Thiago de Aragao

ENTREVISTA EXCLUSIVA COM O DEPUTADO DO PSDB – RS, JÚLIO REDECKER

In Entrevista on julho 19, 2007 at 6:16 pm

Como forma de prestar uma homenagem ao deputado e familiares, estamos reproduzindo a entrevista concedida por Redecker a Arko América Latina no dia 27/04 que traz contribuições muito válidas para a compreensão da situação latino-americana.

“A licenciosidade da política externa brasileira em relação à política autoritária dos Presidentes venezuelano Hugo Chávez e boliviano Evo Morales só traz prejuízos econômicos e perda de prestígio político internacional”.

A avaliação é do líder da minoria na Câmara do Deputados, Júlio Redecker (PSDB-RS). Nesta entrevista exclusiva à Arko América Latina, o parlamentar critica a política externa e a diplomacia do governo Lula, especialmente com os países vizinhos, e aponta a ALCA como a melhor alternativa ao Brasil.

ARKO AMÉRICA LATINA: Qual sua avaliação sobre a política externa do governo Lula?

JÚLIO REDECKER: As premissas da política externa brasileira estão erradas. O Brasil reconhece a China como economia de mercado e impede o andamento dos acordos junto à ALCA e União Européia. Ao mesmo tempo, não realiza o aprofundamento do Mercosul, que está praticamente abandonado.

AAL: O senhor vê alguma viabilidade na parceria que o Brasil tenta fechar com os EUA? O que isso traria para o Brasil e como seu partido percebe os lucros partidários?

JR: O Brasil tem nos Estados Unidos o seu maior parceiro comercial. A ALCA abriria mais mercados e oportunidades de comércio e essa, talvez, seja a melhor parceria. Incrementar o comércio, criando mercados aos produtos brasileiros, inclusive o etanol, é necessário. Contudo, é preciso respeitar as leis ambientais, gerar emprego e renda, pois esse é motor da economia de qualquer País. Os lucros nunca devem ser partidários, mas sim, da Nação, com democracia econômica e inclusão social.

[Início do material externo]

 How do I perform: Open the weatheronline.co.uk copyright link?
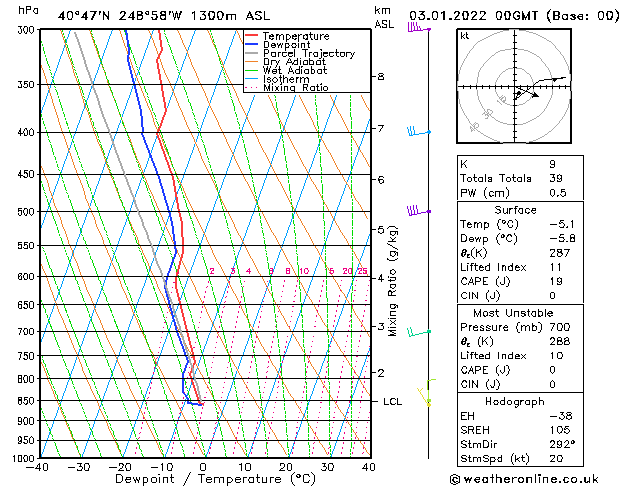[x=524, y=479]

AAL: Quais problemas que o senhor aponta como cruciais na projeção da política brasileira?

JR: A falta de governo do próprio governo, seu descontrole gerencial. O presidente é bom político e um mau gerente. Não há esforço na melhoria do gasto público e diminuição do custo do poder público, constantemente transferido para o bolso do contribuinte. É sempre a mesma história: mais tributos e menos serviços de qualidade para a população.

AAL:Hoje, o Brasil administra relações aparentemente tensas com dois países vizinhos: Venezuela e Bolívia. Para o senhor, a forma como o país vem conduzindo essas relações é adequada ou deveria partir para uma política mais ofensiva?

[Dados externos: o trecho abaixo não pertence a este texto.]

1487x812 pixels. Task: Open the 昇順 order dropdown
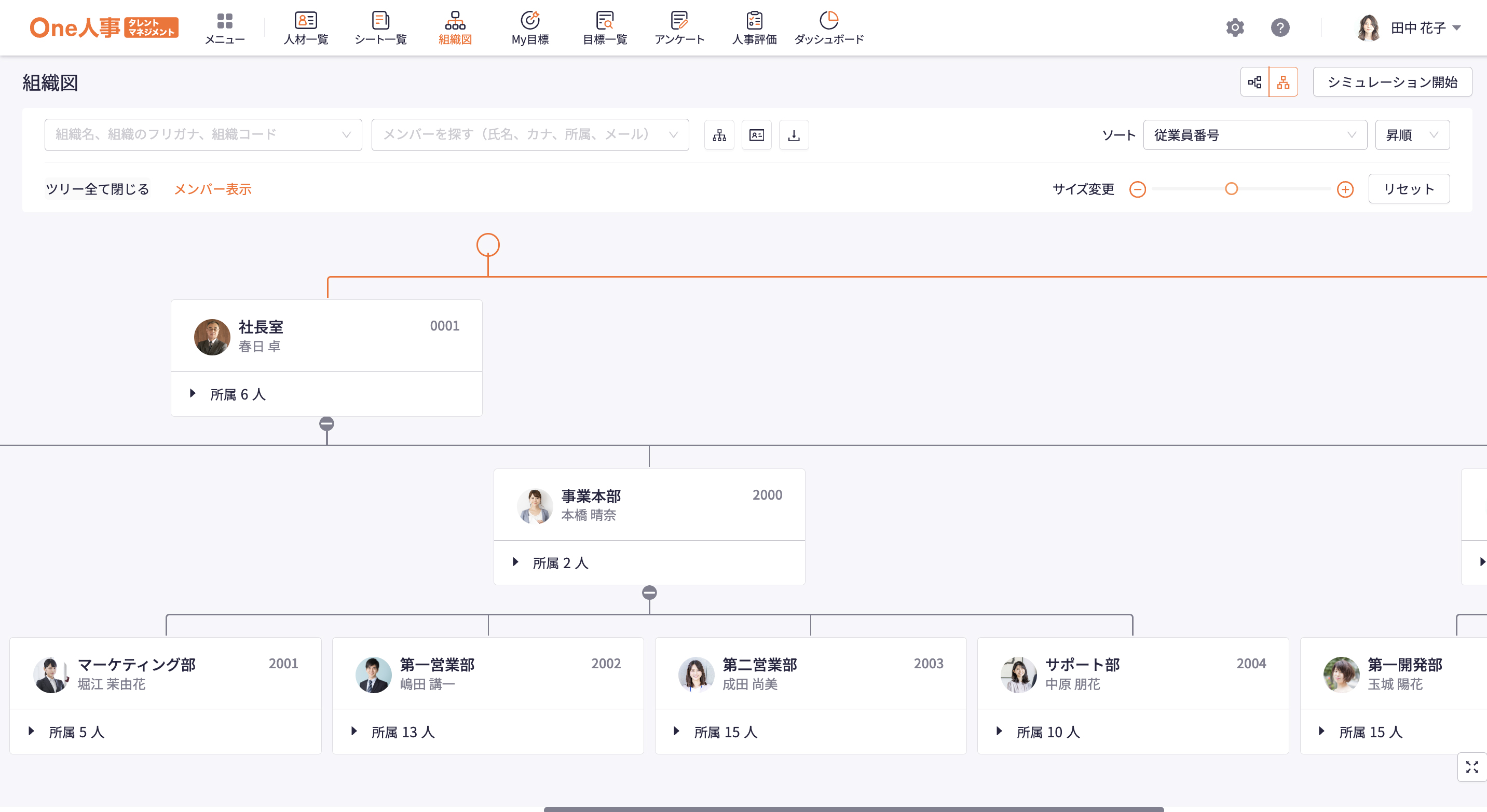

JR: A licenciosidade da política externa brasileira em relação a esses países só traz prejuízos econômicos e perda de prestígio político internacional. Cada vez que o presidente fala que Chávez é um grande parceiro, isso é ruim para o Brasil. Como fez na reunião de líderes no Chile, que está em andamento naquele País. Tudo porquê Lula prestigia uma liderança nefasta, que só trás prejuízos à Amércia Latina ao defender e protagonizar um governo anti-democrático e na contramão da história.

AAL: Fala-se muito que Hugo Chávez tenta ser o líder do continente. Que efeitos para imagem do Brasil traria algo como isso?

JR: Líder autoritário, que restringe os direitos de seu povo e impede o exercício da democracia, não deve ser levado a sério. Basta o Brasil não seguir seu exemplo e Lula parar de prestigiá-lo a cada encontro de presidentes sul-americanos.